WHAT IS EXPECTED -> Reproduce the entire listing below word for word.

MATERIAL SUPPLIED ->
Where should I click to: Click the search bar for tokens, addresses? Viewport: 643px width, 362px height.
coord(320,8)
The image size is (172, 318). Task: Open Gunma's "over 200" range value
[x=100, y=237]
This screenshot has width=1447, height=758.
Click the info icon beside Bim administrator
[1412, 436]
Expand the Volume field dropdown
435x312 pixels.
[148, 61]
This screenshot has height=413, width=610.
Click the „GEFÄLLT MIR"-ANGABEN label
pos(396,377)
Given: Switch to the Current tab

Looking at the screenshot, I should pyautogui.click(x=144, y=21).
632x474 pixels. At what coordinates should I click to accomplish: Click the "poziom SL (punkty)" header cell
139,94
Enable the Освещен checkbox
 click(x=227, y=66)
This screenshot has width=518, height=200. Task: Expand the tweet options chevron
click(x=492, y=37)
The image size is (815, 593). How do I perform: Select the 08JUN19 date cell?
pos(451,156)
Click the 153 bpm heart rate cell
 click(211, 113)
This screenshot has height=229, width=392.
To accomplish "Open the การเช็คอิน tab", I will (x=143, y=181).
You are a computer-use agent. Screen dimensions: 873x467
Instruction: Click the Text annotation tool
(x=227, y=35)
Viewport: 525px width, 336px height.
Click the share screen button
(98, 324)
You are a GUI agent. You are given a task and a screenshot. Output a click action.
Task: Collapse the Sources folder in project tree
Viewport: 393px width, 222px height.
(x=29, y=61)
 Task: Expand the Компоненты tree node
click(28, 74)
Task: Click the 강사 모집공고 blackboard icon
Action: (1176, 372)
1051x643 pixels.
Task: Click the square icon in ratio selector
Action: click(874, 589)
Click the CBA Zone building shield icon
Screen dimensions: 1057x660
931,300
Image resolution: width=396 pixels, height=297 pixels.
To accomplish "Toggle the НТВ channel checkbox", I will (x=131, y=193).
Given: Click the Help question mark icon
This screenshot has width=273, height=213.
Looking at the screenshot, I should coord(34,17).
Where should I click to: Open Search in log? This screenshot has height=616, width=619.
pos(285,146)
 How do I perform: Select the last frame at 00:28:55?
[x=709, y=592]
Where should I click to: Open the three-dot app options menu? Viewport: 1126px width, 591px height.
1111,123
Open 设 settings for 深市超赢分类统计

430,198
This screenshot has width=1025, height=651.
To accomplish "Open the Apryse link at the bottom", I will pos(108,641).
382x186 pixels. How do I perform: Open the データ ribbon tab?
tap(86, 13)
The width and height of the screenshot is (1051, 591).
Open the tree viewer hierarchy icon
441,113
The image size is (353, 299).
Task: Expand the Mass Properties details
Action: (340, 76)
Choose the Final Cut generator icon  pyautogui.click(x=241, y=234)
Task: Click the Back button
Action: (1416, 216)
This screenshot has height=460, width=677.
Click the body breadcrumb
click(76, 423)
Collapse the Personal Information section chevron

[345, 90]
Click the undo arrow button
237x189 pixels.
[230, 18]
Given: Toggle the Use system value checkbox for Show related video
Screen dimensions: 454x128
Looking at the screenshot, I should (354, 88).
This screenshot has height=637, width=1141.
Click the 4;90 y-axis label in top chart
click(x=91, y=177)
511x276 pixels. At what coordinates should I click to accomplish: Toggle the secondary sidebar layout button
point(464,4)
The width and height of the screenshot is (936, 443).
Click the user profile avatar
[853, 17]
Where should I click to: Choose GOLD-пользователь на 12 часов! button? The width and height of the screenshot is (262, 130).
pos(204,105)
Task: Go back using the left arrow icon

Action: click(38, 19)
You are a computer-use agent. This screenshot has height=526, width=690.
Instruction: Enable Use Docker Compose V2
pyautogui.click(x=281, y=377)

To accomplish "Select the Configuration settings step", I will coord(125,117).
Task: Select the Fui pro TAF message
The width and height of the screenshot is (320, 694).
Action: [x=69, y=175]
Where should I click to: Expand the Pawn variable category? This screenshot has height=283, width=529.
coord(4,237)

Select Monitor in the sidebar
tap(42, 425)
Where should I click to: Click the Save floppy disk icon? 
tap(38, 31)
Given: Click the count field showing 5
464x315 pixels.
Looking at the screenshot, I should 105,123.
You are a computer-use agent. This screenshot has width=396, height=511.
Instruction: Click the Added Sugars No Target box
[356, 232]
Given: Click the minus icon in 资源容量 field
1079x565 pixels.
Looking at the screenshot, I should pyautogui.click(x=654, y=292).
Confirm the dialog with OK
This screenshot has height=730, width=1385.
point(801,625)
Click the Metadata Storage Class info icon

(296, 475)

TASK ANSWER ->
Where should I click to: Click the search bar for tokens, addresses? Viewport: 643px width, 362px height.
coord(320,8)
The image size is (172, 318). Task: Open Gunma's "over 200" range value
[x=100, y=237]
This screenshot has width=1447, height=758.
Click the info icon beside Bim administrator
[1412, 436]
Expand the Volume field dropdown
435x312 pixels.
[148, 61]
This screenshot has height=413, width=610.
Click the „GEFÄLLT MIR"-ANGABEN label
pos(396,377)
Given: Switch to the Current tab

Looking at the screenshot, I should pyautogui.click(x=144, y=21).
632x474 pixels. At what coordinates should I click to accomplish: Click the "poziom SL (punkty)" header cell
139,94
Enable the Освещен checkbox
 click(x=227, y=66)
This screenshot has width=518, height=200. Task: Expand the tweet options chevron
click(x=492, y=37)
The image size is (815, 593). How do I perform: Select the 08JUN19 date cell?
pos(451,156)
Click the 153 bpm heart rate cell
 click(211, 113)
This screenshot has height=229, width=392.
To accomplish "Open the การเช็คอิน tab", I will (x=143, y=181).
You are a computer-use agent. Screen dimensions: 873x467
Instruction: Click the Text annotation tool
(x=227, y=35)
Viewport: 525px width, 336px height.
Click the share screen button
(98, 324)
You are a GUI agent. You are given a task and a screenshot. Output a click action.
Task: Collapse the Sources folder in project tree
Viewport: 393px width, 222px height.
(x=29, y=61)
 Task: Expand the Компоненты tree node
click(28, 74)
Task: Click the 강사 모집공고 blackboard icon
Action: (1176, 372)
1051x643 pixels.
Task: Click the square icon in ratio selector
Action: click(874, 589)
Click the CBA Zone building shield icon
Screen dimensions: 1057x660
931,300
Image resolution: width=396 pixels, height=297 pixels.
To accomplish "Toggle the НТВ channel checkbox", I will (x=131, y=193).
Given: Click the Help question mark icon
This screenshot has width=273, height=213.
Looking at the screenshot, I should coord(34,17).
Where should I click to: Open Search in log? This screenshot has height=616, width=619.
pos(285,146)
 How do I perform: Select the last frame at 00:28:55?
[x=709, y=592]
Where should I click to: Open the three-dot app options menu? Viewport: 1126px width, 591px height.
1111,123
Open 设 settings for 深市超赢分类统计

430,198
This screenshot has width=1025, height=651.
To accomplish "Open the Apryse link at the bottom", I will pos(108,641).
382x186 pixels. How do I perform: Open the データ ribbon tab?
tap(86, 13)
The width and height of the screenshot is (1051, 591).
Open the tree viewer hierarchy icon
441,113
The image size is (353, 299).
Task: Expand the Mass Properties details
Action: (340, 76)
Choose the Final Cut generator icon  pyautogui.click(x=241, y=234)
Task: Click the Back button
Action: (1416, 216)
This screenshot has height=460, width=677.
Click the body breadcrumb
click(76, 423)
Collapse the Personal Information section chevron

[345, 90]
Click the undo arrow button
237x189 pixels.
[230, 18]
Given: Toggle the Use system value checkbox for Show related video
Screen dimensions: 454x128
Looking at the screenshot, I should (354, 88).
This screenshot has height=637, width=1141.
Click the 4;90 y-axis label in top chart
click(x=91, y=177)
511x276 pixels. At what coordinates should I click to accomplish: Toggle the secondary sidebar layout button
point(464,4)
The width and height of the screenshot is (936, 443).
Click the user profile avatar
[853, 17]
Where should I click to: Choose GOLD-пользователь на 12 часов! button? The width and height of the screenshot is (262, 130).
pos(204,105)
Task: Go back using the left arrow icon

Action: click(38, 19)
You are a computer-use agent. This screenshot has height=526, width=690.
Instruction: Enable Use Docker Compose V2
pyautogui.click(x=281, y=377)

To accomplish "Select the Configuration settings step", I will coord(125,117).
Task: Select the Fui pro TAF message
The width and height of the screenshot is (320, 694).
Action: [x=69, y=175]
Where should I click to: Expand the Pawn variable category? This screenshot has height=283, width=529.
coord(4,237)

Select Monitor in the sidebar
tap(42, 425)
Where should I click to: Click the Save floppy disk icon? 
tap(38, 31)
Given: Click the count field showing 5
464x315 pixels.
Looking at the screenshot, I should 105,123.
You are a computer-use agent. This screenshot has width=396, height=511.
Instruction: Click the Added Sugars No Target box
[356, 232]
Given: Click the minus icon in 资源容量 field
1079x565 pixels.
Looking at the screenshot, I should pyautogui.click(x=654, y=292).
Confirm the dialog with OK
This screenshot has height=730, width=1385.
point(801,625)
Click the Metadata Storage Class info icon

(296, 475)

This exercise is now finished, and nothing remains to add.